**Exercise brief**: Extract each record and reproduce it exactly.

**Input**:
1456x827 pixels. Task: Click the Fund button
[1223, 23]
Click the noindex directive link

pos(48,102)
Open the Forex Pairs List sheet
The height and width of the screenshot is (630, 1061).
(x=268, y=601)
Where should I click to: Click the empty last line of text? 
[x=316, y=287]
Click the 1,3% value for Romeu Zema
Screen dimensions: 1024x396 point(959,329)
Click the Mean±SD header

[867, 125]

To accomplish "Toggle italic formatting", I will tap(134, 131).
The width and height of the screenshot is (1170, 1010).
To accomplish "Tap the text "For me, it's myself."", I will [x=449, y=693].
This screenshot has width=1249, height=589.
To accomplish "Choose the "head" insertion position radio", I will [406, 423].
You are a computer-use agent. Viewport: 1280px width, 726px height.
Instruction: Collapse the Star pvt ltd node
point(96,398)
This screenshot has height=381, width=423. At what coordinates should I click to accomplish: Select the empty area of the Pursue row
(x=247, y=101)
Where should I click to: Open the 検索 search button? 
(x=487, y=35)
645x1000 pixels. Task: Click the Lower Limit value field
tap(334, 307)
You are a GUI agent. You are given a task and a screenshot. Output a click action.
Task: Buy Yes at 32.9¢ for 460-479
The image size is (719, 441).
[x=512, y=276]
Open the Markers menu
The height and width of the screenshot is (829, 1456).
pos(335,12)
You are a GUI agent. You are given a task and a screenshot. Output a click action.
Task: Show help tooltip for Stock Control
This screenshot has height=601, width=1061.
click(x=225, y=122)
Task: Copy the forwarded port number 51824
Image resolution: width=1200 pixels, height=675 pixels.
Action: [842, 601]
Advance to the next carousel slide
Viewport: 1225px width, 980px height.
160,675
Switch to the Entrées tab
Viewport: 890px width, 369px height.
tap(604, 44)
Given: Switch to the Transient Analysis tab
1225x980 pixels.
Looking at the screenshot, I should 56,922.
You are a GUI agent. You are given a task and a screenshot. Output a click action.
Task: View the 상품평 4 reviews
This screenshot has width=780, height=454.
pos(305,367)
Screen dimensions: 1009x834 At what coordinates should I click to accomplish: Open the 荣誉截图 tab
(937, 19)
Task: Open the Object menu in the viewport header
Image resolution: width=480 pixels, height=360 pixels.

**Output below**:
1456x827 pixels. Task: Click the Fund button
[1223, 23]
Click the noindex directive link

pos(48,102)
Open the Forex Pairs List sheet
The height and width of the screenshot is (630, 1061).
(x=268, y=601)
Where should I click to: Click the empty last line of text? 
[x=316, y=287]
Click the 1,3% value for Romeu Zema
Screen dimensions: 1024x396 point(959,329)
Click the Mean±SD header

[867, 125]

To accomplish "Toggle italic formatting", I will tap(134, 131).
The width and height of the screenshot is (1170, 1010).
To accomplish "Tap the text "For me, it's myself."", I will [x=449, y=693].
This screenshot has width=1249, height=589.
To accomplish "Choose the "head" insertion position radio", I will [406, 423].
You are a computer-use agent. Viewport: 1280px width, 726px height.
Instruction: Collapse the Star pvt ltd node
point(96,398)
This screenshot has height=381, width=423. At what coordinates should I click to accomplish: Select the empty area of the Pursue row
(x=247, y=101)
Where should I click to: Open the 検索 search button? 
(x=487, y=35)
645x1000 pixels. Task: Click the Lower Limit value field
tap(334, 307)
You are a GUI agent. You are given a task and a screenshot. Output a click action.
Task: Buy Yes at 32.9¢ for 460-479
The image size is (719, 441).
[x=512, y=276]
Open the Markers menu
The height and width of the screenshot is (829, 1456).
pos(335,12)
You are a GUI agent. You are given a task and a screenshot. Output a click action.
Task: Show help tooltip for Stock Control
This screenshot has height=601, width=1061.
click(x=225, y=122)
Task: Copy the forwarded port number 51824
Image resolution: width=1200 pixels, height=675 pixels.
Action: [842, 601]
Advance to the next carousel slide
Viewport: 1225px width, 980px height.
160,675
Switch to the Entrées tab
Viewport: 890px width, 369px height.
tap(604, 44)
Given: Switch to the Transient Analysis tab
1225x980 pixels.
Looking at the screenshot, I should 56,922.
You are a GUI agent. You are given a task and a screenshot. Output a click action.
Task: View the 상품평 4 reviews
This screenshot has width=780, height=454.
pos(305,367)
Screen dimensions: 1009x834 At what coordinates should I click to accomplish: Open the 荣誉截图 tab
(937, 19)
Task: Open the Object menu in the viewport header
Image resolution: width=480 pixels, height=360 pixels.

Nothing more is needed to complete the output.